Online education is established, growing, and here to stay. It is creating new opportunities for students and also for faculty, regulators of education, and the educational institutions themselves. Much of what is being learned by the practitioners will flow into the large numbers of blended courses that will be developed and delivered on most campuses. Some of what is being learned will certainly improve pedagogical approaches and possibly affect other important problems, such as the lengthening time to completion of a degree. Online education is already providing better access to education for many, and many more will benefit from this increased access in the coming years.
The purpose of the Sloan Consortium (Sloan-C) is to help learning organizations continually improve quality, scale, and breadth according to their own distinctive missions, so that education will become a part of everyday life, accessible and affordable for anyone, anywhere, at any time, in a wide variety of disciplines.
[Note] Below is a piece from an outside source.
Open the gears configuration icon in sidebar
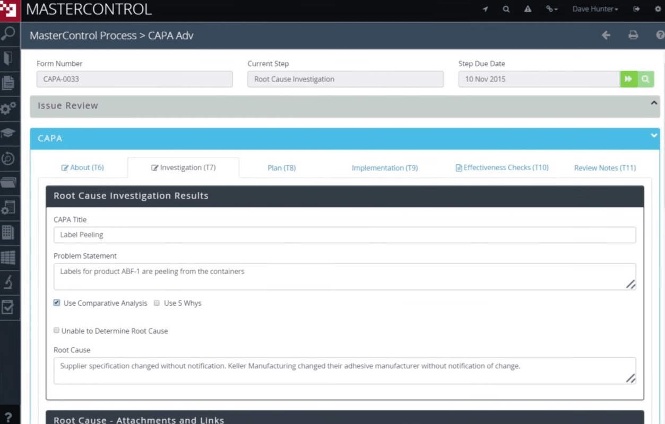This screenshot has width=665, height=424. (x=8, y=108)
Created with funding from the Alfred P. Sloan Foundation, Sloan-C encourages the collaborative sharing of knowledge and effective practices to improve online education in learning effectiveness, access, affordability for learners and providers, and student and faculty satisfaction.
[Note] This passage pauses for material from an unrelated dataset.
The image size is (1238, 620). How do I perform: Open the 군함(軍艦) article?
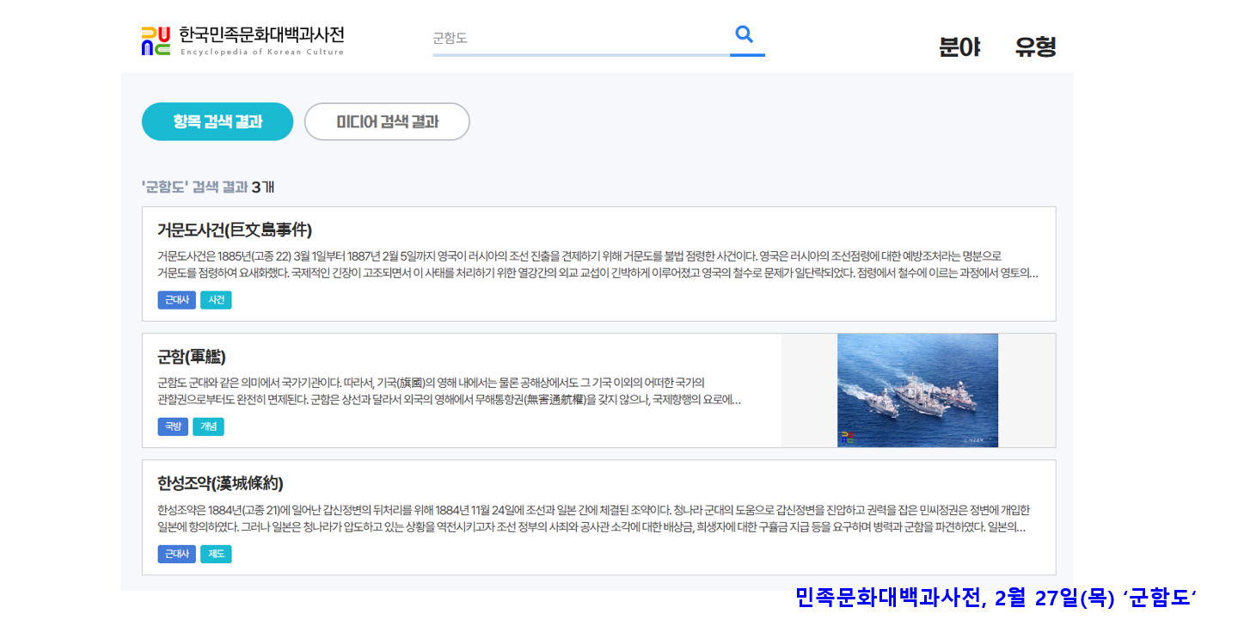pos(192,356)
Blended learning can be seen as the means to achieving a greater sense of “localness” on the part of colleges and universities. Blended learning has been evolving for several years and while definitions vary from one institution to another, it is defined in this paper essentially as a combination of face-to-face and online learning. Localness is a term used at the Alfred P. Sloan Foundation as part of a new funding initiative to support academic programs designed to strengthen a college or university connection to its core constituencies. The purpose of this paper is to explore the relationship of blended learning and “localness”.